Dialogue with Death
- First US edition cover
- Author: Arthur Koestler
- Translator: Trevor and Phyllis Blewitt
- Language: English
- Genre: Autobiography
- Publisher: Macmillan
- Publication date: 1942 (US)
- Pages: 215 (cloth bound)

= Dialogue with Death =

Dialogue with Death, a book by Arthur Koestler, was originally published in 1937 as a section (Part II) of his book Spanish Testament, in which he describes his experiences during the Spanish Civil War. Part II of the book was subsequently decoupled from Spanish Testament and, with minor modifications, published on its own under the title Dialogue with Death (see quotation below). The book describes Koestler’s prison experiences under sentence of death. The book was written in the late autumn of 1937 immediately after his release from prison, when the events were still vivid in his memory.

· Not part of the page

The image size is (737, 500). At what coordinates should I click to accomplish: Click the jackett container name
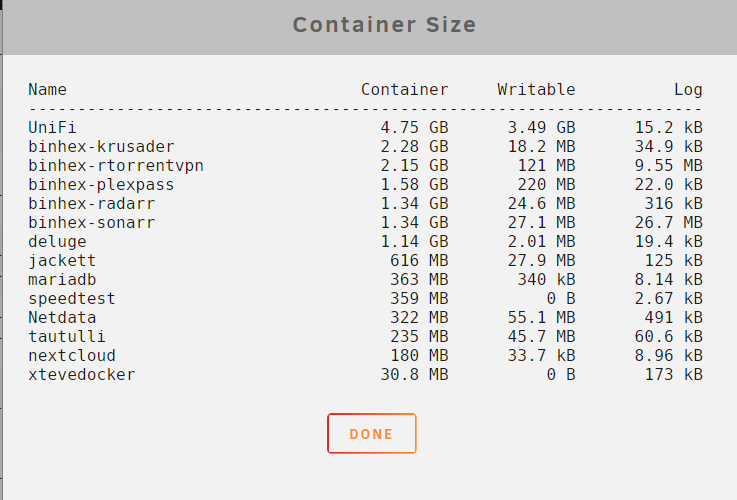pos(62,261)
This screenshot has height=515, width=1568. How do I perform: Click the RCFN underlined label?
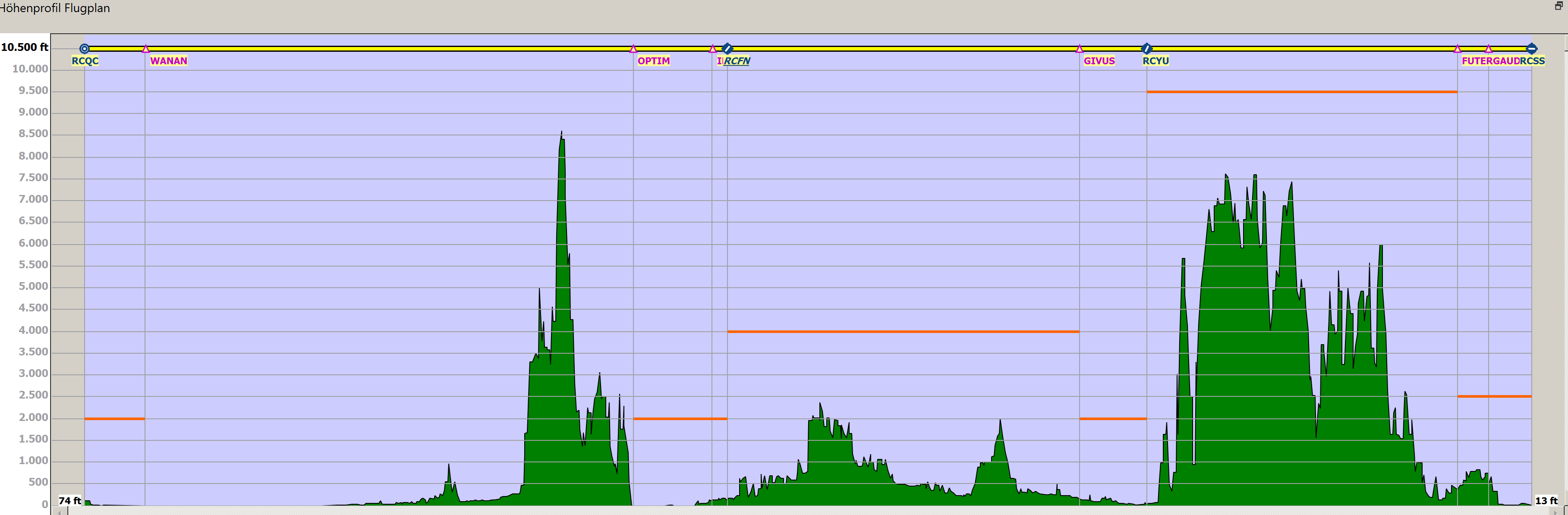(x=737, y=61)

In the second volume of his autobiography The Invisible Writing, written by Koestler fifteen years later, the following footnote appears:

In all foreign editions, including the American, Dialogue with Death appeared as a self-contained book. In the original English edition, however (Gollancz and Left Book Club, 1937), it formed the second part of Spanish Testament the first part of which consisted of the earlier propaganda book on Spain that I had written for Muenzenberg. Spanish Testament is (and shall remain) out of print; Dialogue with Death has been reissued in England under that title, in the form in which it was originally written.

==Background==
Koestler made three trips to Spain during the civil war and on the third occasion he was captured, sentenced to death and imprisoned by the Nationalist forces of General Franco. He was at that time working on behalf of the Comintern and as an agent of the Loyalist Government's official news agency, using for cover accreditation to the British daily News Chronicle.

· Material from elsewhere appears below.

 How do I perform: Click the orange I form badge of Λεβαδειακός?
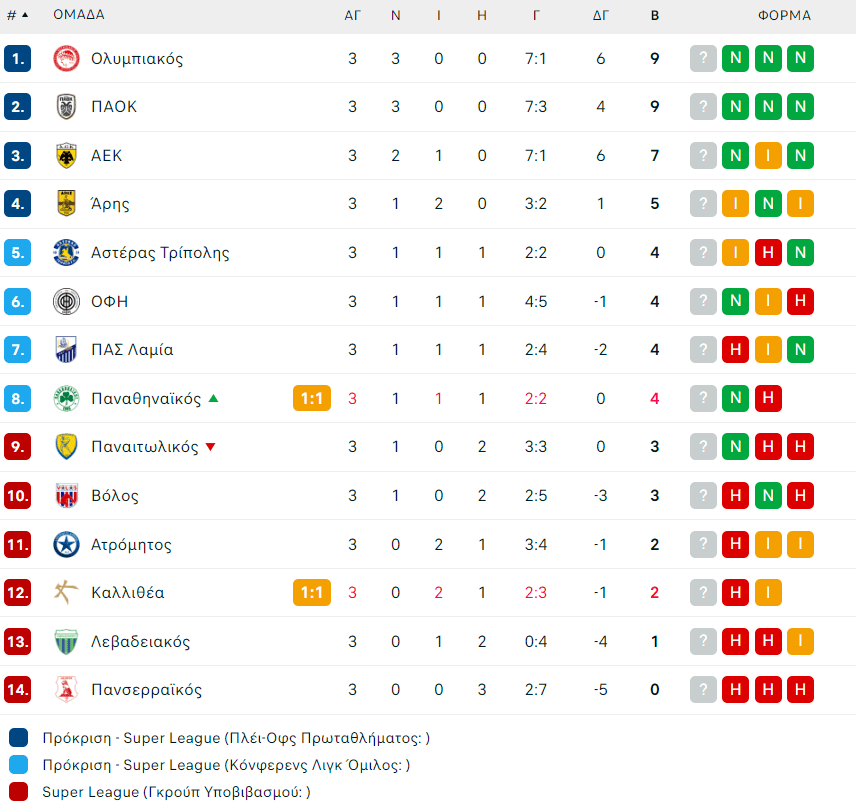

Koestler had taken an ill-considered decision to stay at Málaga in southern Spain when the Republican forces withdrew from it. He had only narrowly escaped arrest by Franco’s army on his previous sojourn into Nationalist territory, when on his second day in Nationalist-held Seville he was recognised by a former colleague of his from Ullstein’s in Berlin, who knew that Koestler was a Communist. This time he was less fortunate and was arrested, summarily sentenced to death and sent off to imprisonment in Seville.

The book describes Koestler's time in the prison, in the company of numerous political prisoners—most of them Spanish Republicans. Prisoners lived under the constant threat of summary execution without trial, without warning and without even any evident logic in the choice of victims. Every morning, prisoners would wake to find that some of their number had been executed during the night.

The book was written in German, except for the prison diary, which Koestler wrote in English to avoid attracting the Gestapo's attention.

==Influence on later work==
Koestler's prison experience contributed psychological insight for his subsequent best-selling anti-totalitarian novel Darkness at Noon, published in 1941.